See also Chapter 9 of Weiss.

Glossary


Graph Representation

Data Structures for Vertices

Vertices are typically represented as a set. Four of the possible, commonly used, representations for this set are a hash table, an array, a list, and a binary search tree (such as a red-black tree). A hash table is generally preferred because it has O(1) access and supports dynamic insertions and deletions. The one drawback of a hash table is that it is a little inefficient for finding all the vertices in a graph, since you have to walk through each hash table entry, and for each hash table entry, walk through its list of vertices. Since most hash tables have a few empty entries, the visits to the empty entries are wasted.

An array works well when there are a static number of vertices and this number is known in advance. In this case the array can be pre-allocated. If the vertices are numbered consecutively, then the array can support direct access; otherwise a binary search may be required. An advantage of an array is that all the vertices can be visited by simply walking through the array entries.

A list is typically the least preferable of the data structures. Its advantage is that all the vertices can be visited by simply walking through the list. However, to find a vertex will require O(V) time and to insert a vertex may require O(V) time if the list is sorted.
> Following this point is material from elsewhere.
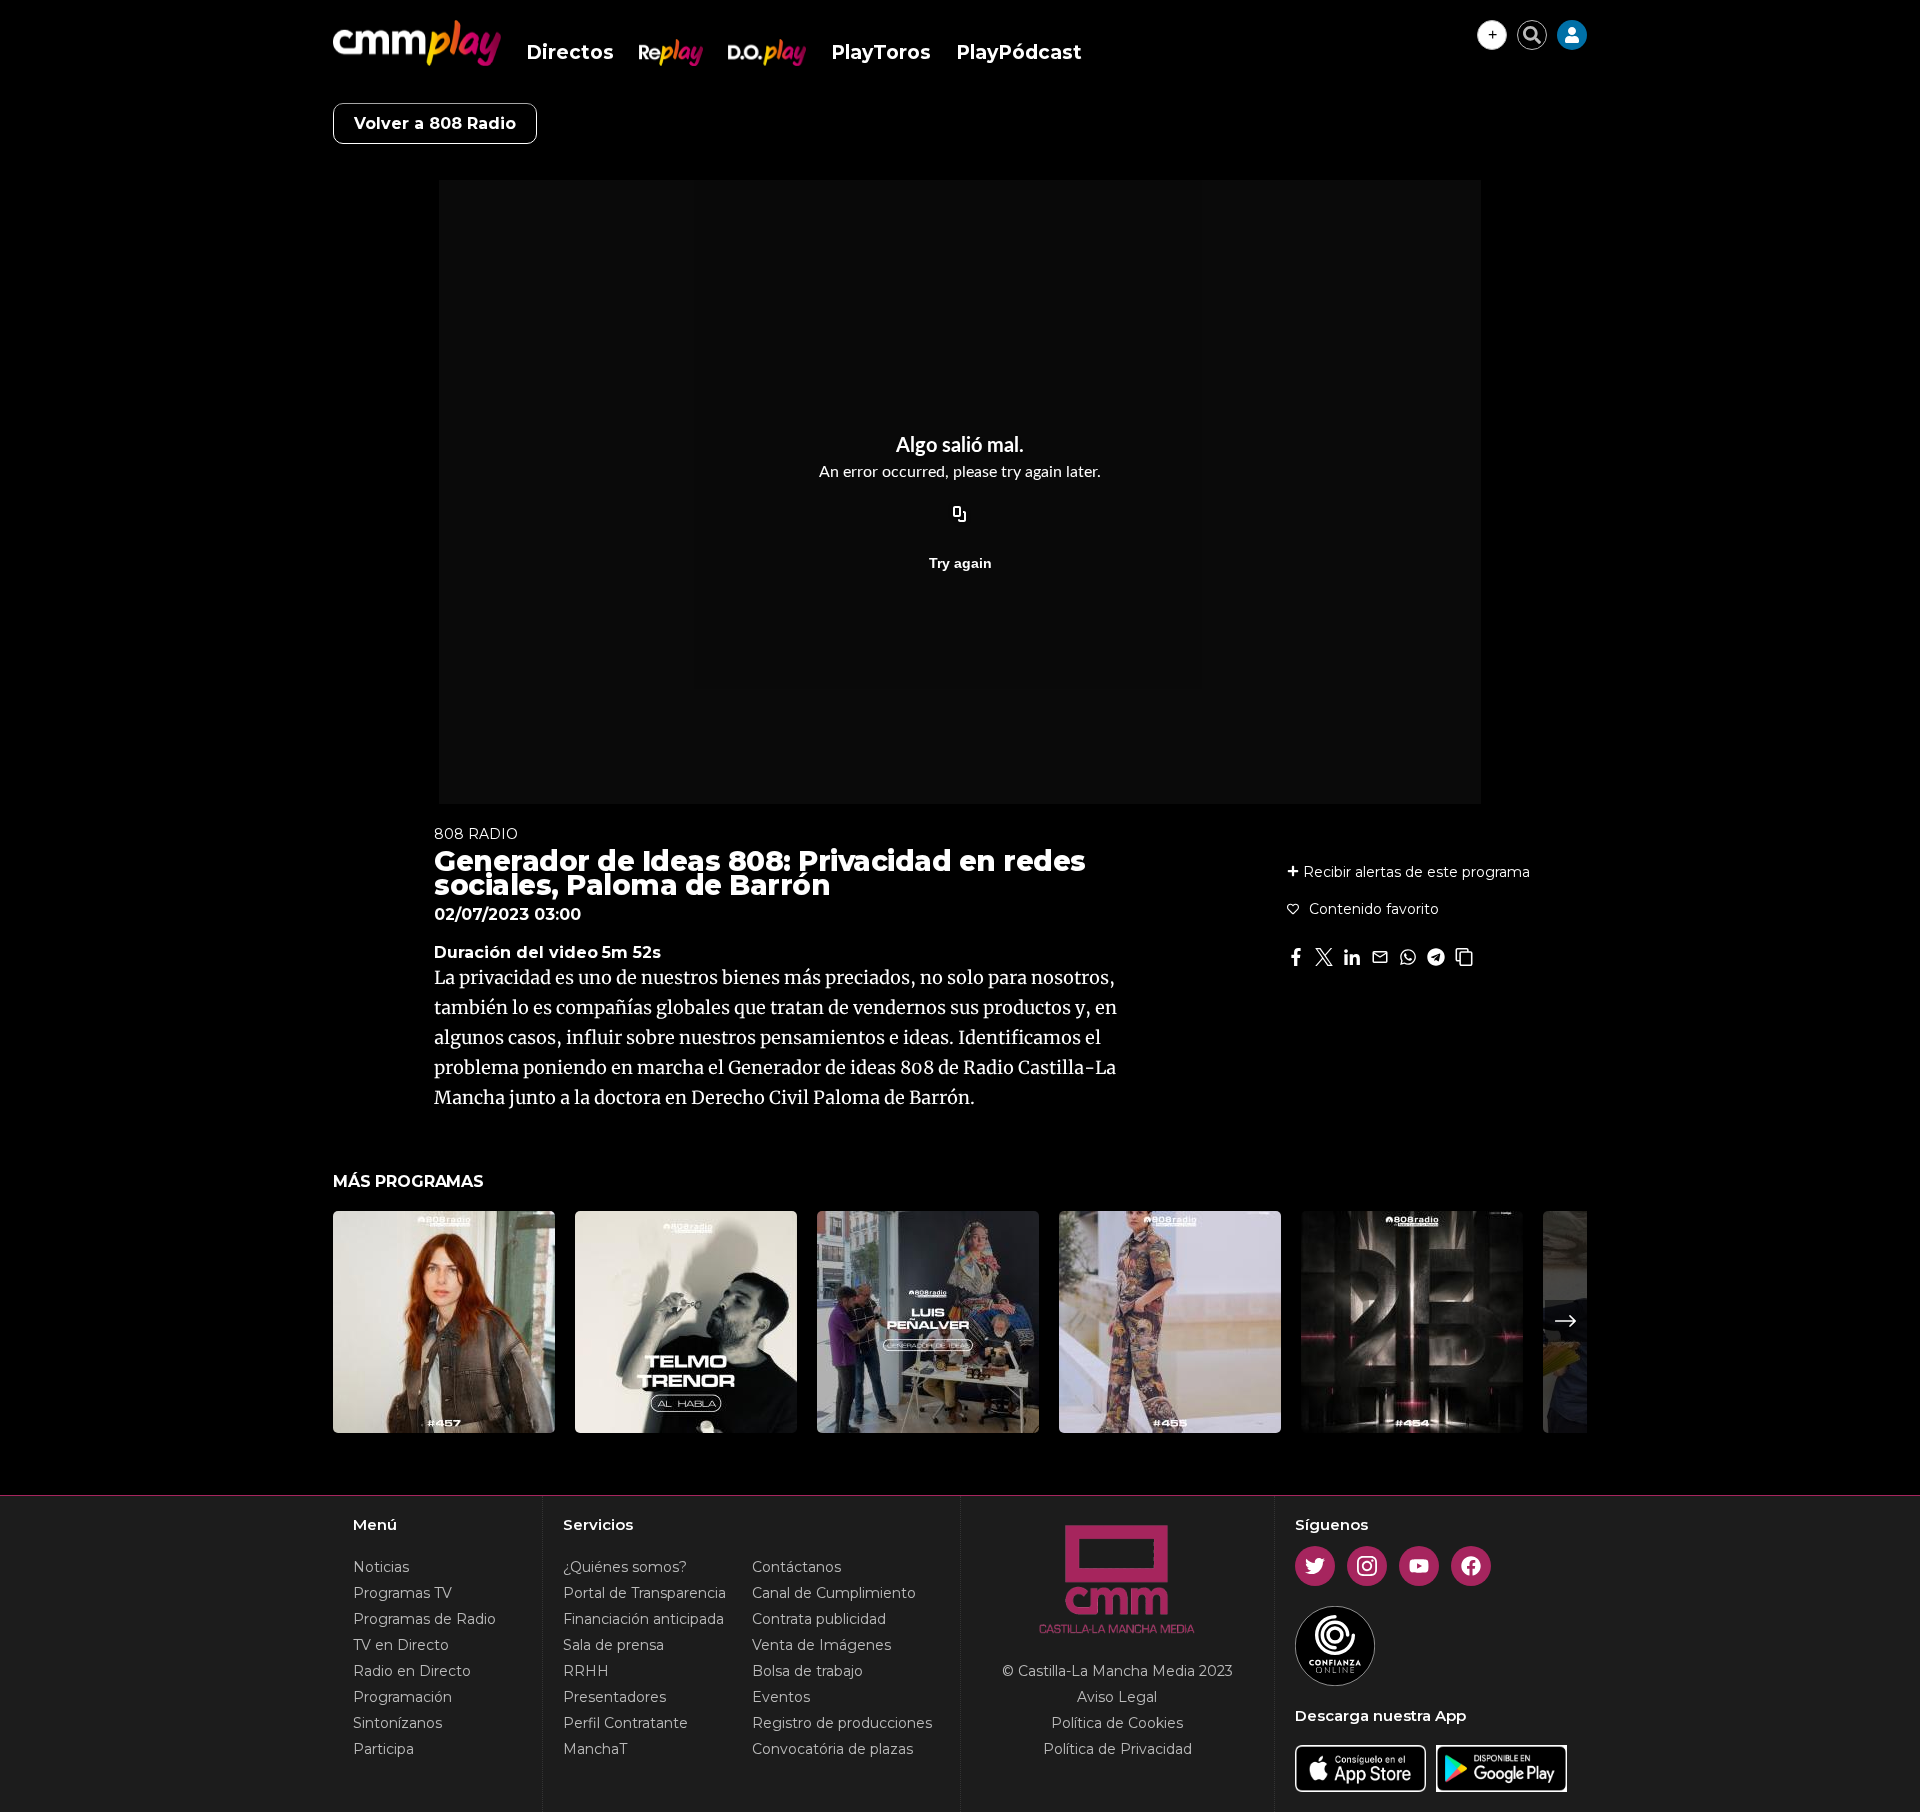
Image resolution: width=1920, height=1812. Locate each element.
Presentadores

The red-black tree has the advantage of finding a vertex in O(lg V) time.

Data Structures for Edges

The two most common representations for edges are a matrix and an adjacency list.

Adjacency Matrix

An adjacency matrix is a two dimensional array whose dimensions are equal to the number of vertices.

Values of the entries

Implementation: If the language supports a bit data type, then matrices are typically stored as bit arrays. However, if either the language does not support a bit data type or the edges are represented as instances, then an integer or edge array is typically used.

Adjacency List

An adjacency list is a list of vertices to which a vertex has connections (i.e., it is a list of vertices that are attached to this vertex by edges). In an adjacency list representation, each vertex typically points to its adjacency list of edges. In an undirected graph, if there is an edge from x to y, then the adjacency list for x will have an entry for y and the adjacency list for y will have an entry for x.

Matrices versus Lists

As a rough rule of thumb, matrices are typically used for dense arrays and adjacency lists for sparse arrays. The reason is that matrices consume less space for dense arrays and adjacency lists consume less space for sparse arrays. However, space is only one consideration. Other factors must also be taken into account:

  1. Inserting an edge, determining if an edge exists, and deleting an edge all take O(1) time in a matrix but potentially O(V) time in an adjacency list. If time is of the essence and these operations predominate, then a matrix may be the best choice, period.
  2. Initializing a matrix takes O(V^2) time. Consequently, while subsequent operations may be fast, the initial start-up time for any algorithm involving a matrix requires O(V^2) time. Hence, any algorithm involving a matrix is minimally an O(V^2) algorithm. Important: This is a case where Big-O notation can trip you up. In a long-running system like an airline reservation system, the most important consideration is generally how long the steady-state operations take, not how long the initialization step takes. Consequently, while an algorithm may appear to be O(n^2) because of the initialization time, for all intents and purposes the algorithm may act like an O(n) algorithm or an O(1) algorithm if it runs for a long period of time. Nonetheless, in computing the Big-O running time of an algorithm, the time devoted to the initialization steps must be included.